- [EXERCISE PROMPT]: If a line in the records below contains the word "computer", copy it.

- [RECORDS]:

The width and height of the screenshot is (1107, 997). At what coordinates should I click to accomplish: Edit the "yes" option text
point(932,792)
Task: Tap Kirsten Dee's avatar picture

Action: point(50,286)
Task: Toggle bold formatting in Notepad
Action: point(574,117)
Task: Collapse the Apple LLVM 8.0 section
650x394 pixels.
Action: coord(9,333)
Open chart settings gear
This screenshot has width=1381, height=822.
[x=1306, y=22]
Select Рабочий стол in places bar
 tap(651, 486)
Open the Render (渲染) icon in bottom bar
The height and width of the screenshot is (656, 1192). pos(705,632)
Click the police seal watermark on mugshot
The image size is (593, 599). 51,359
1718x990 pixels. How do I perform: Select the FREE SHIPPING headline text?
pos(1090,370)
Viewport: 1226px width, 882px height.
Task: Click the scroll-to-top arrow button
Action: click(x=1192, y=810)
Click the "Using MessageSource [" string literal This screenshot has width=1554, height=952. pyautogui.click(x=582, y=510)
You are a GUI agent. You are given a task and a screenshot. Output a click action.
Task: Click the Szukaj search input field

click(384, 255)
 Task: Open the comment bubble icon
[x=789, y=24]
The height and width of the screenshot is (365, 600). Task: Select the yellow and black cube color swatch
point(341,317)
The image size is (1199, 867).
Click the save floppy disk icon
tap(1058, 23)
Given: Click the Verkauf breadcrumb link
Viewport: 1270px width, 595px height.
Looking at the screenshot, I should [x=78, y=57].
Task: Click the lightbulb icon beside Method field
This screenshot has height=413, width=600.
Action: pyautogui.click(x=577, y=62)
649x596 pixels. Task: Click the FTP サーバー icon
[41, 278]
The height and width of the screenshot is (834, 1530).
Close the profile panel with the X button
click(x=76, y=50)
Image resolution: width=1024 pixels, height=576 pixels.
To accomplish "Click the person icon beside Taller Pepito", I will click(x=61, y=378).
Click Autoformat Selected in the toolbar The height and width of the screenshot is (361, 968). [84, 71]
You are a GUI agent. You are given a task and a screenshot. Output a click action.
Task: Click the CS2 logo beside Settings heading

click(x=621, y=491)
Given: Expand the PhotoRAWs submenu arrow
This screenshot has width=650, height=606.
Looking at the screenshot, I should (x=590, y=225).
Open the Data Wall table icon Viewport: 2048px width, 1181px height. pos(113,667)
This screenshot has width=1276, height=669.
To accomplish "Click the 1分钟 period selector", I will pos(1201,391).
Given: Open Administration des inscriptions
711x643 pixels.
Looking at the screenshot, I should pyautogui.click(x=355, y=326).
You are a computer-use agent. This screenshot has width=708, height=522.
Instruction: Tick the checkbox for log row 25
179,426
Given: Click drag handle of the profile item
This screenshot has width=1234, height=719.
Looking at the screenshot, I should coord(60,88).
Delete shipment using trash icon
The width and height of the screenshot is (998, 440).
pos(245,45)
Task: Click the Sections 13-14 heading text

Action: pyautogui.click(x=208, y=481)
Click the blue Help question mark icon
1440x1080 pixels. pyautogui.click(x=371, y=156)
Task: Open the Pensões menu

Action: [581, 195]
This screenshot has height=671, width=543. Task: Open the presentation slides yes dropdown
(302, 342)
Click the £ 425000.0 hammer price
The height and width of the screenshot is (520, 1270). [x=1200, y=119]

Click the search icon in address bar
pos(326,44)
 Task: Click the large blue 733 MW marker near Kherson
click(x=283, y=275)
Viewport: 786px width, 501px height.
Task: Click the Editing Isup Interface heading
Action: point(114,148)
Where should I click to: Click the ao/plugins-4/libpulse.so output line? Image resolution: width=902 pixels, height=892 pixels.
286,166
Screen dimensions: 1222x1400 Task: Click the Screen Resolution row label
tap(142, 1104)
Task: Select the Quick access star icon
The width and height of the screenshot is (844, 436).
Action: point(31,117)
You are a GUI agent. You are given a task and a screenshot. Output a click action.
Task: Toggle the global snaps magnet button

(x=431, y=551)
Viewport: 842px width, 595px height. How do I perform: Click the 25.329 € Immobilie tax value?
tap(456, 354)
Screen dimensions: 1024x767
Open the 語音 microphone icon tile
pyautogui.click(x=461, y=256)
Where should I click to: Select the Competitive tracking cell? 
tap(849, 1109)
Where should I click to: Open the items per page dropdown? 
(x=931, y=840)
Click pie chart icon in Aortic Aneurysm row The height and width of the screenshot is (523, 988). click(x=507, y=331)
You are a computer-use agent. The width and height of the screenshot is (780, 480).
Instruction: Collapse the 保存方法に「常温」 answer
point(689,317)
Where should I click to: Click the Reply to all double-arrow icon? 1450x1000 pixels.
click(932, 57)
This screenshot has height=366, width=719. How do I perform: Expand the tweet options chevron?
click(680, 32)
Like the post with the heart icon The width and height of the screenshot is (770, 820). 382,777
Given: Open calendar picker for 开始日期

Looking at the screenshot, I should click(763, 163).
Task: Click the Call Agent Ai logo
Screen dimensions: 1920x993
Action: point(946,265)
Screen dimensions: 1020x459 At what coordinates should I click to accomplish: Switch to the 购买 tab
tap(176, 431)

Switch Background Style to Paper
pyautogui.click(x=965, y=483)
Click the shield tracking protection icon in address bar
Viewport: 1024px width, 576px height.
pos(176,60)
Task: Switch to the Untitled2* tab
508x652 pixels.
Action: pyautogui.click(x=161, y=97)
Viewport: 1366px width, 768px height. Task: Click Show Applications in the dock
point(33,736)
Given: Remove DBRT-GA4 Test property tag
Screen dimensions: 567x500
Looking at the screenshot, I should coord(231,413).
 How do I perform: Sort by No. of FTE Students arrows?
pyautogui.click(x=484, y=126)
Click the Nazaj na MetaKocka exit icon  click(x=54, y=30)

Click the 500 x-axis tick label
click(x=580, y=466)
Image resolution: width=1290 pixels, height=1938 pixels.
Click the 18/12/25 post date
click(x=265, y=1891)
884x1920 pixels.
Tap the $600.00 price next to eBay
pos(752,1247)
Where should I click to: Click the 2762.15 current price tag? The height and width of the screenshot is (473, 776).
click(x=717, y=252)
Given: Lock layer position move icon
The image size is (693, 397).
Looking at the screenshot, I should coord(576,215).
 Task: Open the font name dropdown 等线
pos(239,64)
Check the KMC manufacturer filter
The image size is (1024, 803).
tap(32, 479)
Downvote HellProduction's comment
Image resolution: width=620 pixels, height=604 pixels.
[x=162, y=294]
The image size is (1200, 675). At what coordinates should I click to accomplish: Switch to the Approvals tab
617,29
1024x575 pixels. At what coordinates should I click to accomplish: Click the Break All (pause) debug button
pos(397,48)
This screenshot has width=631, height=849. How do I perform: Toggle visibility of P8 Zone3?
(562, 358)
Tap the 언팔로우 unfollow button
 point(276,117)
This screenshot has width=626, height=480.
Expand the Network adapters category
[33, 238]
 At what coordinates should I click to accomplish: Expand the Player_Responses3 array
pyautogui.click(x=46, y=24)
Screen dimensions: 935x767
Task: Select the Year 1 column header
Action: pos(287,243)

- [TASK SOLUTION]:
You are a computer-use agent. This screenshot has width=708, height=522.
You are a computer-use agent. The width and height of the screenshot is (780, 480).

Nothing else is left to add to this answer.